Hikayat Malem Dagang adalah syair kepahlawanan Aceh. Isinya mengisahkan penyerangan Sultan Aceh Iskandar Muda terhadap Portugis yang berkuasa di Malaka. Kerajaan Malaka di taklukkan Portugis pada tahun 1511 M. Sultan Malaka dan keturunannya menyingkir dan mendirikan kerajaan Johor.
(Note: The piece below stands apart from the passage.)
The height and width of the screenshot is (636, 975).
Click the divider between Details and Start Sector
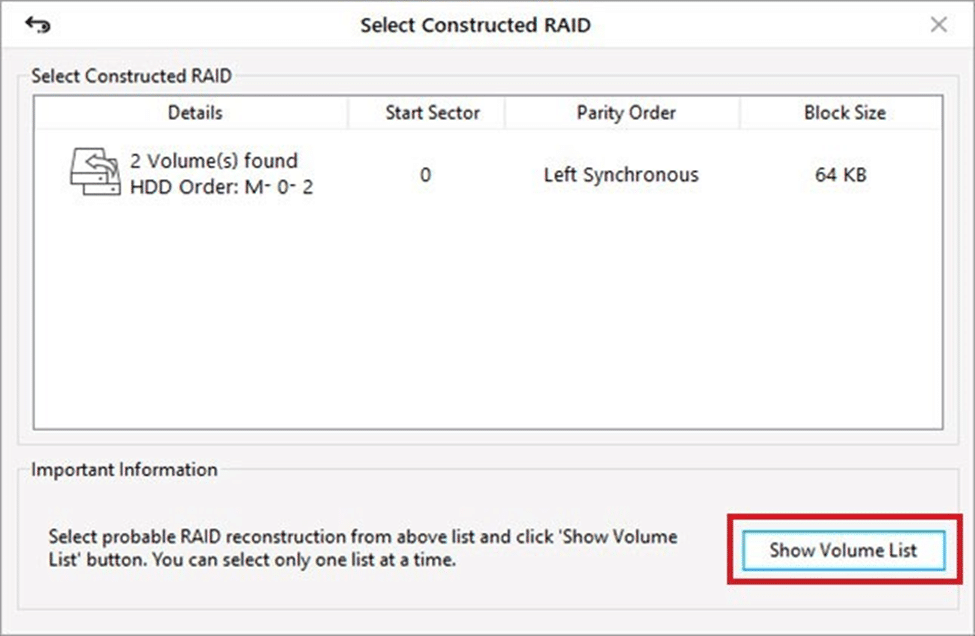click(x=348, y=112)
Sekarang, Malaka dan Johor, keduanya merupakan dua negara bagian/provinsi di Malaysia.
Penyerangan Aceh terhadap Portugis di Malaka adalah kenyataan sejarah, baik sebelum masa Sultan Iskandar Muda maupun di saat beliau berkuasa. Dalam disertasi sejarawan Perancis, Denys Lombard, yang telah di terjemahkan, disebutkan bahwa “Kerajaan Aceh-zaman Sultan Iskandar Muda (1607-1636), juga memuat daftar penyerangan Aceh ke Malaka, yaitu pada tahun: 1537, 1547, 1568, 1573, 1575, 1582, 1587 dan 1606”. Pada tahun-tahun itu, Portugis menyerang Aceh. Benteng-benteng mereka masih bersisa di Krueng Raya. Selanjutnya, tahun 1613-1615, Aceh menyerang Johor, karena membantu Portugis. Kemudian, tahun 1617, Aceh menyerang Pahang, karena bersekutu dengan Portugis. Disebutkan pula, pada tahun 1623 dan 1629 M, hal yang sama terjadi.
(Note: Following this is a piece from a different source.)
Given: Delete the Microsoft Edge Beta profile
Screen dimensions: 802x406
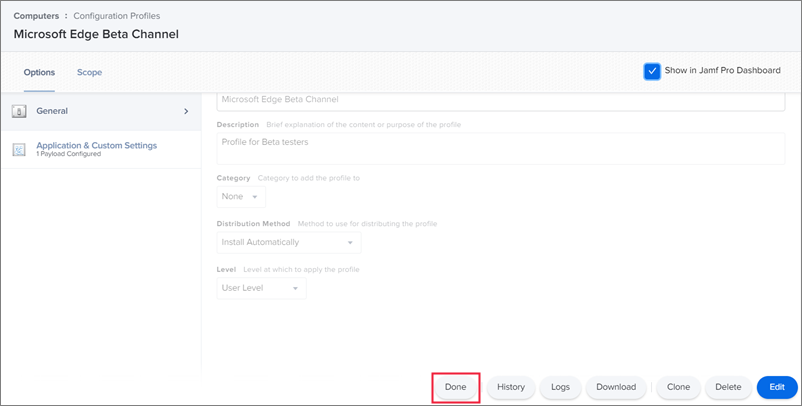Looking at the screenshot, I should click(728, 387).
Fakta sejarah ini sedikit sekali disinggung dalam sumber-sumber tertulis Aceh. Di antara yang secuil itu, Hikayat Malem Daganglah satu-satunya. Sementara dalam Hikayat Prang Peringgi (artinya, Hikayat Perang Portugis), sama sekali tidak menyinggung data-data sejarahnya, kecuali semangat jihad saja.
Karena Hikayat Malem Dagang (buat selanjutnya disingkat dengan HMD) bukanlah kitab/buku sejarah, muncul lah beragam hasil analisis tentang para pelaku dalam kisah itu. Begitu pula mengenai waktu dan lokasi dalam cerita tersebut. Masalah pendapat-pendapat para pengkaji hikayat itulah yang diperbincangkan dalam tulisan ini.
Sejauh yang saya ketahui, Dr. Snouck Hurgronje adalah pengkaji paling awal mengenai HMD. Dalam bukunya yang sudah diterjemahkan, “Aceh di Mata Kolonialis, jilid II”, Snouck Hurgronje mengatakan HMD disusun tidak lama setelah peristiwa itu terjadi, yakni masih di abad ke 17 M. Agaknya, naskah yang dikaji Snouck merupakan salinan ulang yang oleh penyalinnya telah disesuaikan isinya dengan kondisi Aceh saat itu. Kata Snouck: di seluruh hikayat disebutkan bahwa Raja Si Ujud yang dilawan Sultan Iskandar Muda adalah raja Belanda.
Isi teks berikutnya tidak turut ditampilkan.